Getting a little stuck with NaN data. This program trawls through a folder in an external hard drive loads in a txt file as a dataframe, and should reads the very last value of the last column. As some of the last rows do not complete for what ever reason, i have chosen to take the row before (or that's what i hope to have done. Here is the code and I have commented the lines that I think are giving the trouble:
#!/usr/bin/env python3
import glob
import math
import pandas as pd
import numpy as np
def get_avitime(vbo):
try:
df = pd.read_csv(vbo,
delim_whitespace=True,
header=90)
row = next(df.iterrows())
t = df.tail(2).avitime.values[0]
return t
except:
pass
def human_time(seconds):
secs = seconds/1000
mins, secs = divmod(secs, 60)
hours, mins = divmod(mins, 60)
return '%02d:%02d:%02d' % (hours, mins, secs)
def main():
path = 'Z:\\VBox_Backup\\**\\*.vbo'
events = {}
customers = {}
for vbo_path in glob.glob(path, recursive=True):
path_list = vbo_path.split('\\')
event = path_list[2].upper()
customer = path_list[3].title()
avitime = get_avitime(vbo_path)
if not avitime: # this is to check there is a number
continue
else:
if event not in events:
events[event] = {customer:avitime}
print(event)
elif customer not in events[event]:
events[event][last_customer] = human_time(events[event][last_customer])

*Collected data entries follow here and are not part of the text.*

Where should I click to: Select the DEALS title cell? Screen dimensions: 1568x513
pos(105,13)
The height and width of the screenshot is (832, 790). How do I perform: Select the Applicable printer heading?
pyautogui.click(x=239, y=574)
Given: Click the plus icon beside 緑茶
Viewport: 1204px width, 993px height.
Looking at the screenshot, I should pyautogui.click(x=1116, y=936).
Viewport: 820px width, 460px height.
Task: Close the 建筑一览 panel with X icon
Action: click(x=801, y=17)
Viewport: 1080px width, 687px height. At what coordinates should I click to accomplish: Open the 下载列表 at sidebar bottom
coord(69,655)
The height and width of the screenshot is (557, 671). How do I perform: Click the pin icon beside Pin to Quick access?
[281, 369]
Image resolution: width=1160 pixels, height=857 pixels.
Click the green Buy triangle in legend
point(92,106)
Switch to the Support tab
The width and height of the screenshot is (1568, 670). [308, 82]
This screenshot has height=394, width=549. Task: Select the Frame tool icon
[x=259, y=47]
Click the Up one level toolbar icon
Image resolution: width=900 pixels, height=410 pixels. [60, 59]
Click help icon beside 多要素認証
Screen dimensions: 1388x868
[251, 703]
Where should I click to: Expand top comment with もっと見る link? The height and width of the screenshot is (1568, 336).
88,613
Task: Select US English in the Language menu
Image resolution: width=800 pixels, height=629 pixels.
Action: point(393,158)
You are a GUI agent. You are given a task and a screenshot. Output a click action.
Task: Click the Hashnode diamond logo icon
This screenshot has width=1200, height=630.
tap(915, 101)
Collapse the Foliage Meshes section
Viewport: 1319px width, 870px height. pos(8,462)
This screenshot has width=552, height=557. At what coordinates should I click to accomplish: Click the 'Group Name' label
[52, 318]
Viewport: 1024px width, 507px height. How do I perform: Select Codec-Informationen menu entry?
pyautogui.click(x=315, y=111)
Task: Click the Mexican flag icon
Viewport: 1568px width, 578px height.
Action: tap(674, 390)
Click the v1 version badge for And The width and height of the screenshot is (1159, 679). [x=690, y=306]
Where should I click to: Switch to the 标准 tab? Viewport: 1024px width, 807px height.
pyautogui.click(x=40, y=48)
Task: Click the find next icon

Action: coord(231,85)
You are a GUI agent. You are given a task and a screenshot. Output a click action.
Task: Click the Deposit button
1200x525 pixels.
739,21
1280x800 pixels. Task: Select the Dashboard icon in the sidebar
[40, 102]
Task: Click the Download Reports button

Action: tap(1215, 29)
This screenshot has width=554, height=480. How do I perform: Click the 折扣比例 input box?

print(events[event][last_customer])
events[event][customer] = avitime
else:
total_time = events[event][customer]
total_time += avitime
events[event][customer] = total_time
last_customer = customer
events[event][customer] = human_time(events[event][customer])
df_events = pd.DataFrame(events)
df.to_csv('event_track_times.csv')
main()
I put in a line to check for a value, but I am guessing that NaN is not a null value, hence it hasn't quite worked.
C:\Users\rob.kinsey\AppData\Local\Continuum\Anaconda3) c:\Users\rob.kinsey\Pro
ramming>python test_single.py
BARCELONA
03:52:42
02:38:31
03:21:02
00:16:35
00:59:00
00:17:45
01:31:42
03:03:03
03:16:43
01:08:03
01:59:54
00:09:03
COTA
04:38:42
02:42:34
sys:1: DtypeWarning: Columns (0) have mixed types. Specify dtype option on import or set low_memory=False.
04:01:13
01:19:47
03:09:31
02:37:32
03:37:34
02:14:42
04:53:01
LAGUNA_SECA
01:09:10
01:34:31
01:49:27
03:05:34
02:39:03
01:48:14
SILVERSTONE
04:39:31
01:52:21
02:53:42
02:10:44
02:11:17
02:37:11
01:19:12
04:32:21
05:06:43
SPA
Traceback (most recent call last):
File "test_single.py", line 56, in <module>
main()
File "test_single.py", line 41, in main
events[event][last_customer] = human_time(events[event][last_customer])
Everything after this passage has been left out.